WORK REQUIRED: Which lines in the data below contain the word "computer"? Return each of them.

RECORD EXCERPTS: Begin

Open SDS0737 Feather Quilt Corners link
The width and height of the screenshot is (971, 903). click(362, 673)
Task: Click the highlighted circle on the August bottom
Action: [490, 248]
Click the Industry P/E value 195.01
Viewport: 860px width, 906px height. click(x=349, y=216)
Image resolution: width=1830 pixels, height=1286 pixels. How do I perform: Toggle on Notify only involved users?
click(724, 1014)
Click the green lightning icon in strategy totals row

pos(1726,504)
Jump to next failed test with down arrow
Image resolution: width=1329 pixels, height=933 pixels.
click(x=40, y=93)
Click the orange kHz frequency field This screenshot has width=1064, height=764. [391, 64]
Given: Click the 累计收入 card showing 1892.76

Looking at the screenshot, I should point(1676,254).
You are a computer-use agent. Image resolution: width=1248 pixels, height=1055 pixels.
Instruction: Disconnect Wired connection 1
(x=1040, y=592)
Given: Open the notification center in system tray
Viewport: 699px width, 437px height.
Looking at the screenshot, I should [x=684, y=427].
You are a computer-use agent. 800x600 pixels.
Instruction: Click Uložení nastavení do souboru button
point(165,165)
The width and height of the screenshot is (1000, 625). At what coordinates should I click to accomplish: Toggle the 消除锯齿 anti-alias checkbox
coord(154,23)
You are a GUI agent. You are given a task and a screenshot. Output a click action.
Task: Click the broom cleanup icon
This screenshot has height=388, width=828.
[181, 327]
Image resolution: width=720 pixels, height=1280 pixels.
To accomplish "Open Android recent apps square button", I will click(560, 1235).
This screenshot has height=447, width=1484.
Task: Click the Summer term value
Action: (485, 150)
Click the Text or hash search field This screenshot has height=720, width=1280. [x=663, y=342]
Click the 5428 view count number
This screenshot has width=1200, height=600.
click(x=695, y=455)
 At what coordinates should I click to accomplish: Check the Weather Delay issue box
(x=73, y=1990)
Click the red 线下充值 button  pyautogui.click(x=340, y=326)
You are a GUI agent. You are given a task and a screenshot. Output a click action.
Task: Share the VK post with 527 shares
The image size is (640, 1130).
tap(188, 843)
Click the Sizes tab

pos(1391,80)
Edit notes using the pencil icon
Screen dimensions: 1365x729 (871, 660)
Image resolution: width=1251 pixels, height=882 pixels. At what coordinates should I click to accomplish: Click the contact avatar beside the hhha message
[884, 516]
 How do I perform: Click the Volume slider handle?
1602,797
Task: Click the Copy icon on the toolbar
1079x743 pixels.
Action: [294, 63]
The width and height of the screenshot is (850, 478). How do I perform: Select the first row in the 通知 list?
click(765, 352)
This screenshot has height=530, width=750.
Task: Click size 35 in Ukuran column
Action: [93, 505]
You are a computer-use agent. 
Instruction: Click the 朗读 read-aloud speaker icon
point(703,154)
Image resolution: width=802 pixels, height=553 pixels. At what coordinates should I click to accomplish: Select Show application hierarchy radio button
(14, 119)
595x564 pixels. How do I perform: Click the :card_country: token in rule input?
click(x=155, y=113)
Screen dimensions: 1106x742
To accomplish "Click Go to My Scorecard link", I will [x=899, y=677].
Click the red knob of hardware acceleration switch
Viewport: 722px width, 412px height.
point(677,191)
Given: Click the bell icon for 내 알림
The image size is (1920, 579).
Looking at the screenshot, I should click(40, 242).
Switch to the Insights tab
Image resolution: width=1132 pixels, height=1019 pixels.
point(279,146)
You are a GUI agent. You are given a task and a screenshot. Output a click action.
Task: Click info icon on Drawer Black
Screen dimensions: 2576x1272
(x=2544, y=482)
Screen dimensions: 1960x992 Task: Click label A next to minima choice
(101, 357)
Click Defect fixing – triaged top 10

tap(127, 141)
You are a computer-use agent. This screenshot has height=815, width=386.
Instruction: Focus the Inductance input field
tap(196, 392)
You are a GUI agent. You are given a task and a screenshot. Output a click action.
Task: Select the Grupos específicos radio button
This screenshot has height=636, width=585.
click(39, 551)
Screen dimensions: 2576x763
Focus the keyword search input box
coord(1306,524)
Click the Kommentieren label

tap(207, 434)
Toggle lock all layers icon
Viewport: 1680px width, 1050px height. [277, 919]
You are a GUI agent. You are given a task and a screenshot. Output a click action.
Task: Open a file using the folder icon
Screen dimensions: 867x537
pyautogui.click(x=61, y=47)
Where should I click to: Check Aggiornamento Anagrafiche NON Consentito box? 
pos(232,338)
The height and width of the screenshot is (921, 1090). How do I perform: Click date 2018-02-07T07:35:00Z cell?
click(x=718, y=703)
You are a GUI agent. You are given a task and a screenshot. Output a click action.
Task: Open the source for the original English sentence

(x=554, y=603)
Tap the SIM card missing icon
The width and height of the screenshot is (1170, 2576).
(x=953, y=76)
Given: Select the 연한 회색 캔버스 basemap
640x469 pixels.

RECORD EXCERPTS: End

RESPONSE TO THE EXERCISE:
You are a computer-use agent. Image resolution: width=1248 pixels, height=1055 pixels.
You are a computer-use agent. 800x600 pixels.
You are a computer-use agent. 
You are a computer-use agent. This screenshot has height=815, width=386.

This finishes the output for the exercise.